R-loop score predicts therapeutic prognosis and therapeutic response

To explore the capacity of the R-loop score model to predict therapeutic effect in patients with cancer, we extracted 32 tumor RNA-seq datasets (including 11 tumor types) with chemotherapy, targeted therapy, or immunotherapy. Then, we divided the patients into two different score subgroups according to the cutoff value of the R-loop scores. Survival probabilities significantly differed between the two subgroups in six independent cohorts, namely, GSE42127 (NSCLC), GSE14814 (NSCLC), GSE25055 (BRCA), GSE25065 (BRCA), GSE32603 (BRCA), and GSE63885 (OV), undergoing chemotherapy (Fig. 6A). The overall survival of the high-score group was significantly superior to that of the low-score group. The performance of our model was then evaluated by analyzing the difference in the R-loop scores between patients with different degrees of chemotherapy response. Consistent with the results described above, the R-loop scoring displayed good classification performances on five cohorts such as GSE25055 (BRCA), GSE25065 (BRCA), GSE20194 (BRCA), GSE41998 (BRCA), and GSE3964 (CRC) undergoing chemotherapy (Fig. 6B). We also evaluated the predictive performance of the R-loop score model in patients receiving targeted therapy, and the independent cohorts included GSE61676 (NSCLC), GSE31428 (NSCLC), GSE41994 (BRCA), and GSE16391 (BRCA). As shown in Fig. 6C, the outcomes of the high-score group were significantly better than those of the low-score group. In addition, the RD group scored consistently higher than the other response-type groups in five cohorts, namely, GSE61676 (NSCLC), GSE68871 (MM), GSE16391 (BRCA), GSE109211 (LIHC), and GSE99898 (SKCM) (Fig. 6D). Moreover, patients who received immunotherapy in the high-score subgroup had a clearly favorable prognosis than those in the low-score group across five independent cohorts such as GSE91061 (SKCM), GSE78220 (SKCM), GSE135222 (NSCLC), IMvigor210 (BLCA), and PMID32472114 (ccRCC) (Fig. 6E). In five cohorts, namely, GSE135222 (NSCLC), IMvigor210 (BLCA), GSE78220 (SKCM), GSE91061 (SKCM), and PMID32472114 (ccRCC), the R-loop scores of the RD group were significantly higher than those in the NR or PD group (Fig. 6F). Figure 6G shows the area-under-the-curve values for the reliable performance of the R-loop scoring model in predicting immunotherapy prognosis and response. Collectively, the R-loop score could be an effective predictor of tumor treatment effects.

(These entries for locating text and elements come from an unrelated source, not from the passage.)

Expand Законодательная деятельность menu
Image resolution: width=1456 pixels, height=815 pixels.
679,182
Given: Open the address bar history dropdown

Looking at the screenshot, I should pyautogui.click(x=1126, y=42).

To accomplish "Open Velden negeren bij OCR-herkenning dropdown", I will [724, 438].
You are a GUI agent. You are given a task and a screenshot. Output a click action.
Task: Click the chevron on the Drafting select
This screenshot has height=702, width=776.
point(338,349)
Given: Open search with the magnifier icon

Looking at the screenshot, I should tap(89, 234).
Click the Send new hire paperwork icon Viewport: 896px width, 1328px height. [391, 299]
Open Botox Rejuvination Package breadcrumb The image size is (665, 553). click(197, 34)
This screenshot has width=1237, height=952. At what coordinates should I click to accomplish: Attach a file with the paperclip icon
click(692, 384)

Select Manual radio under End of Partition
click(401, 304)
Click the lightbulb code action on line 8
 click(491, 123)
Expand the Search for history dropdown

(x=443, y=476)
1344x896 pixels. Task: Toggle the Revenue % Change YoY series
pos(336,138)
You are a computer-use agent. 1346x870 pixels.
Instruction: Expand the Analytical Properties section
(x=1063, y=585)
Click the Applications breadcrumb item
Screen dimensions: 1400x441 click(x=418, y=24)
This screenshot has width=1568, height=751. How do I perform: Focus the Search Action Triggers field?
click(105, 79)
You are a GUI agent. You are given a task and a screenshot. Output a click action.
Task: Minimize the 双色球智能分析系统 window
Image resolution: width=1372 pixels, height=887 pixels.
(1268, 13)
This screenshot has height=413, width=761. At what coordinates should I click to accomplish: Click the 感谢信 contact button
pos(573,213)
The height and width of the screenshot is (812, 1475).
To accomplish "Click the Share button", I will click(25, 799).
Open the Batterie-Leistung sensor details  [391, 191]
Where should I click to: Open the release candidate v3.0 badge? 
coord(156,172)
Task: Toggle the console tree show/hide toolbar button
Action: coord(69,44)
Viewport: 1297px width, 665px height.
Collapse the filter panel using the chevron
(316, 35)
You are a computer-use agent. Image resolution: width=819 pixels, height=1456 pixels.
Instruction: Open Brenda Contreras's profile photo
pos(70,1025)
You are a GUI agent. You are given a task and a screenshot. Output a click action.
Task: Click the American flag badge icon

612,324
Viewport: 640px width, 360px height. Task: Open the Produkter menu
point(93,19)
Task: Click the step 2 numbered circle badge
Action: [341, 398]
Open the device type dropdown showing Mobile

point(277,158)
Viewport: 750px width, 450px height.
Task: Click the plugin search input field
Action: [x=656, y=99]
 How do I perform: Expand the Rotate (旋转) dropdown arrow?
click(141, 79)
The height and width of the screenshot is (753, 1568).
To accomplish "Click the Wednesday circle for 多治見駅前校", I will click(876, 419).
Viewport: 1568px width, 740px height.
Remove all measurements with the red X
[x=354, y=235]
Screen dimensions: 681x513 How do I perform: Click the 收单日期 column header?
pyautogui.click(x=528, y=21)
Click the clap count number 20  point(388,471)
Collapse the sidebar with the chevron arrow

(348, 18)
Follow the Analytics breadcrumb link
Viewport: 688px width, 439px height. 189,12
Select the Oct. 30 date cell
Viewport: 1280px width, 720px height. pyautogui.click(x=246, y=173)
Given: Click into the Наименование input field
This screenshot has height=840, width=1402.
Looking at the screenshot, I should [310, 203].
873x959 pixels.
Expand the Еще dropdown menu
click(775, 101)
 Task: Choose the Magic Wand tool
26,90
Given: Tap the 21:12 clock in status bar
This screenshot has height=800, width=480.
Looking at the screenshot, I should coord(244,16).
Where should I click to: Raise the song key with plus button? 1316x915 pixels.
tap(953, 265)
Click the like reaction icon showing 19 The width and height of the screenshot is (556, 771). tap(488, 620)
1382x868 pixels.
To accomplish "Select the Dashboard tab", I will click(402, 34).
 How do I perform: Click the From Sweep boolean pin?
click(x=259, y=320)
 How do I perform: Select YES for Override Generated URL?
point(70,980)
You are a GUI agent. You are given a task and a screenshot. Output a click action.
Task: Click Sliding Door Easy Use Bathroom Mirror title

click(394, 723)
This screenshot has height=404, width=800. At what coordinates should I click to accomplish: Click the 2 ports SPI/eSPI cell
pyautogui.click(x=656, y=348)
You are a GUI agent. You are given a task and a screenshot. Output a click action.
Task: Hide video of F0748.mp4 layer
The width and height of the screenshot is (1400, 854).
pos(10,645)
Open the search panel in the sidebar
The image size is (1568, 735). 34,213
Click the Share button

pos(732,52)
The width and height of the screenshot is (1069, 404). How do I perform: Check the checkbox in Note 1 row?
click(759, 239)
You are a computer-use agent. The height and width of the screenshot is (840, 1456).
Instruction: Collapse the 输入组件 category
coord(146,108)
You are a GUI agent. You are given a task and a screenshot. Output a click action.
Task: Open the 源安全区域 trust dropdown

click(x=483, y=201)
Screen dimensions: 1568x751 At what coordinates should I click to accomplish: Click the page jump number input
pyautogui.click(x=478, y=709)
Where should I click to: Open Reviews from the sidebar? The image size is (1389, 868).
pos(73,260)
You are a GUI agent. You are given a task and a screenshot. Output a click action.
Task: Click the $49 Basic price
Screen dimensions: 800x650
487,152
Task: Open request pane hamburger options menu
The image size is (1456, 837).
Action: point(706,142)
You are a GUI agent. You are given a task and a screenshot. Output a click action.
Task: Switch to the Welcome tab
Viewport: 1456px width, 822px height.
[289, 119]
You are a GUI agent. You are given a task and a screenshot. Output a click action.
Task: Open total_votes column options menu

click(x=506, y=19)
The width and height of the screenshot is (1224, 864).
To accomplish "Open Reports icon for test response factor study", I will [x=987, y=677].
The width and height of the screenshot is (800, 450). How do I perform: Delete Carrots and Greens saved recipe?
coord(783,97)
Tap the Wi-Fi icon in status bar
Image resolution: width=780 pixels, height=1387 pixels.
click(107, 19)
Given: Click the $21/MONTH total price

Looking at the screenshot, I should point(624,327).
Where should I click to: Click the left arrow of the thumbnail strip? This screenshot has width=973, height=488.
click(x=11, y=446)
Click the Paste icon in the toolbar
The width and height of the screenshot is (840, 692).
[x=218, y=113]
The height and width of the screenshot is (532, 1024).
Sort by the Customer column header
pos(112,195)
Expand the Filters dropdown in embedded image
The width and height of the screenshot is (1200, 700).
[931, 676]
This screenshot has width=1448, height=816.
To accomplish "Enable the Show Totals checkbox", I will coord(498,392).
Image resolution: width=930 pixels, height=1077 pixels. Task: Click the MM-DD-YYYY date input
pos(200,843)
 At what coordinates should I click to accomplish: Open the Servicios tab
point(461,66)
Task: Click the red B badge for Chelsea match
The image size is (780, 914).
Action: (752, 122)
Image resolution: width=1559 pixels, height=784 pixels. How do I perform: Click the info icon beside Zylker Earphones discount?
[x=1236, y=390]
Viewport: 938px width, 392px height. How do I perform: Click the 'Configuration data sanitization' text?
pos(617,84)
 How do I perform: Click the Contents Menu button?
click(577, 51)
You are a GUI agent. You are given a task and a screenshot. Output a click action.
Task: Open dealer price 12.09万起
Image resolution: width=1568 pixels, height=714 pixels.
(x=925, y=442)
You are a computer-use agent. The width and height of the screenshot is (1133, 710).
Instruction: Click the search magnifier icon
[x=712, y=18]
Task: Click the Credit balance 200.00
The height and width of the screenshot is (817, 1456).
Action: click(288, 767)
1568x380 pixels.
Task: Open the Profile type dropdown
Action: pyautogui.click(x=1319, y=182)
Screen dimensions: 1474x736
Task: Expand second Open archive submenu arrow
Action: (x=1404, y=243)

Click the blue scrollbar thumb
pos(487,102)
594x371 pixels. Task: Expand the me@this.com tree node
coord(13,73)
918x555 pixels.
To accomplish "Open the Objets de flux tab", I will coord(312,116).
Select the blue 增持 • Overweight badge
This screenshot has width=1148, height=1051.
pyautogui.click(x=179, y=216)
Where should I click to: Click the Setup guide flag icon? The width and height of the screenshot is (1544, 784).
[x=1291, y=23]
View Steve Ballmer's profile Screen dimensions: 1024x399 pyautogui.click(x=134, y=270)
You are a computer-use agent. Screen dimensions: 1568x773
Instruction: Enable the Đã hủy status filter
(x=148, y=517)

R-loop score correlated with prognosis and therapeutic response. A Comparison of overall survival probability according to R-loop score in chemotherapy-treated patients from GSE42127 (NSCLC), GSE14814 (NSCLC), GSE25055 (BRCA), GSE25056 (BRCA), GSE32603 (BRCA), and GSE63885 (OV) cohorts (log-rank test). B Comparison of R-loop score between the progressive disease/nonresponse (PD/NR) groups and the response (RD) group from GSE25055 (BRCA), GSE25056 (BRCA), GSE20194 (BRCA), GSE41998 (BRCA), and GSE3964 (CRC) cohorts who underwent chemotherapy (Wilcoxon rank test). C The difference in the overall survival probability between patients with high R-loop scores and those with low R-loop scores from GSE61676 (NSCLC), GSE31428 (NSCLC), GSE41994 (BRCA), and GSE16391 (BRCA) cohorts who received targeted therapy. D The difference in the R-loop score between PD/NR and RD samples from GSE61676 (NSCLC), GSE68871 (MM), GSE16391 (BRCA), GSE109211 (LIHC), and GSE99898 (SKCM) cohorts who underwent targeted therapy (Wilcoxon rank test). E The difference in the overall survival probability between patients with high and low R-loop scores from GSE78220 (SKCM), GSE135222 (NSCLC), IMvigor210 (BLCA), and PMID32472114 (ccRCC) cohorts who received immunotherapy. F The difference in the R-loop score between PD/NR and RD samples from GSE135222 (NSCLC), IMvigor210 (BLCA), GSE78220 (SKCM), GSE91061 (SKCM), and PMID32472114 (ccRCC) cohorts who underwent immunotherapy (Wilcoxon rank test). G The overall predictive accuracy of the R-loop scoring model for immunotherapy in 16 dependent datasets across 6 tumor types. (*p < .05, **p < .01, ***p < .001)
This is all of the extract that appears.